WRITTEN REQUEST: Could you write out the records from the line containing "Viewport: 800px width, 450px height." through the line containing "Action: (x=255, y=80)", requests included, adding 57 to every number in the coordinates given as answers? Leave the pictures out of your reply.

DATASET RECORDS:

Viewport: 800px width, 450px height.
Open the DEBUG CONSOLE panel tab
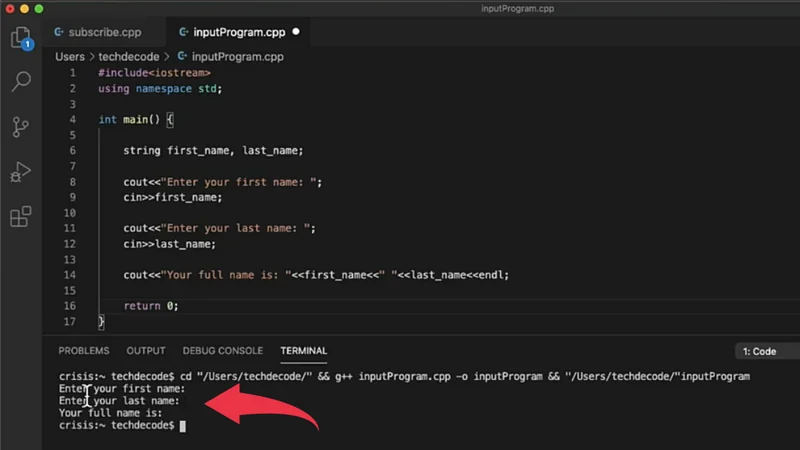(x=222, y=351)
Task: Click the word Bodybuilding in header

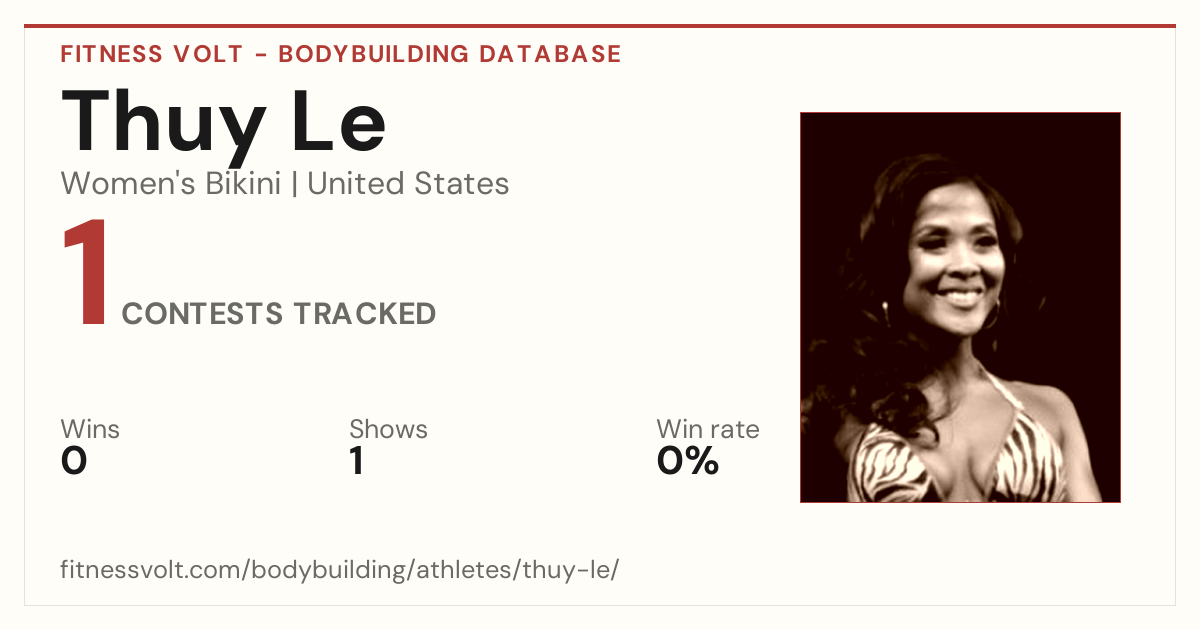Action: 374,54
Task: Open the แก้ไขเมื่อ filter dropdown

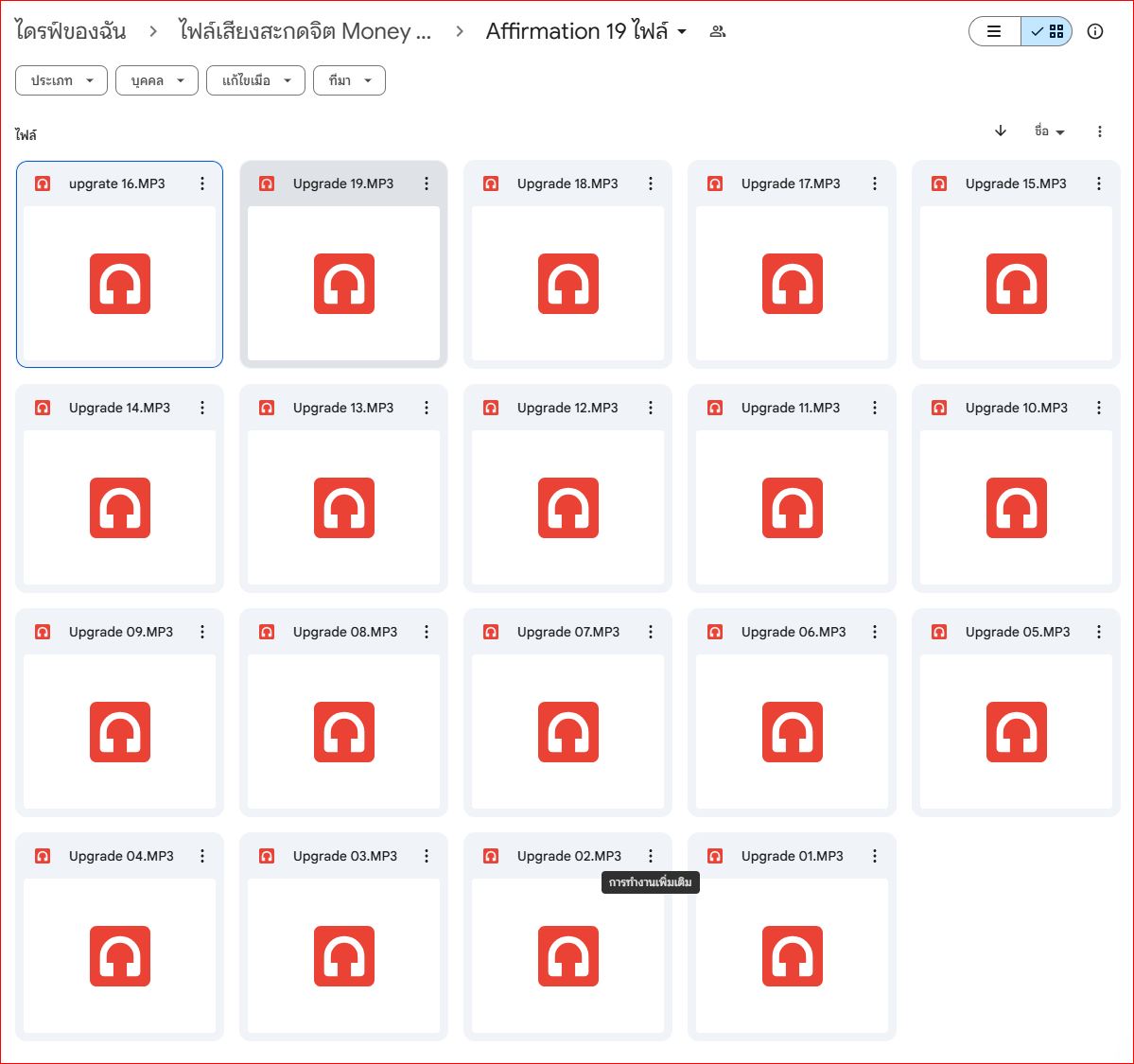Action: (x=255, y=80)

...

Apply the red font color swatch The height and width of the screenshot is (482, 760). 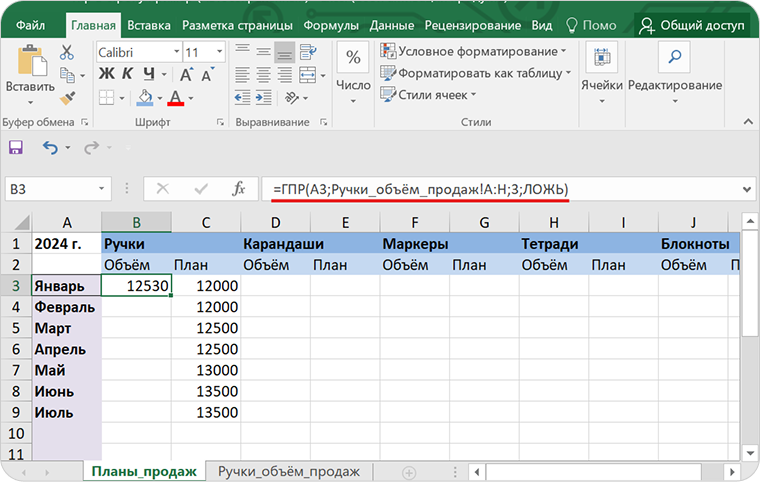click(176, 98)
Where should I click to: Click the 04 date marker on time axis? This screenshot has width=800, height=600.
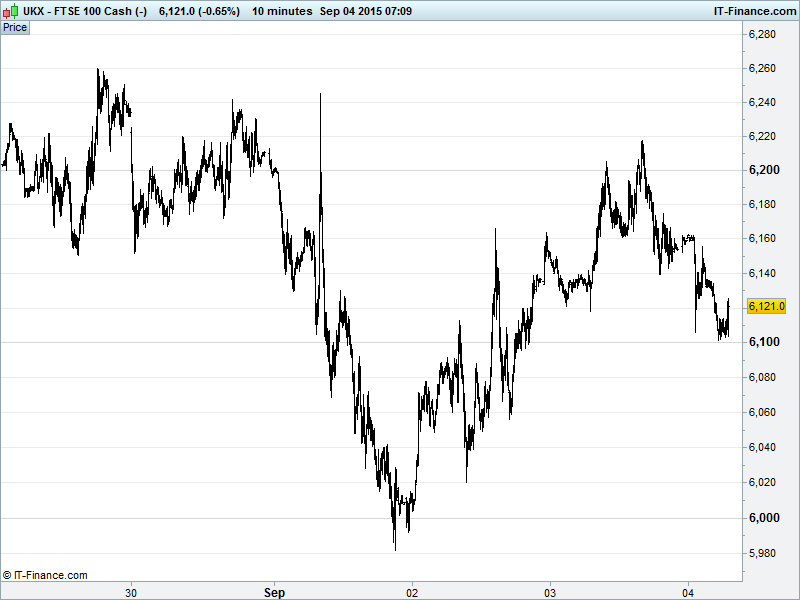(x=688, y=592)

IN RESPONSE:
Viewport: 800px width, 450px height.
Open the DEBUG CONSOLE panel tab
(x=279, y=408)
Task: Click the word Bodybuilding in header

Action: 431,111
Task: Open the แก้ไขเมื่อ filter dropdown

Action: (x=312, y=137)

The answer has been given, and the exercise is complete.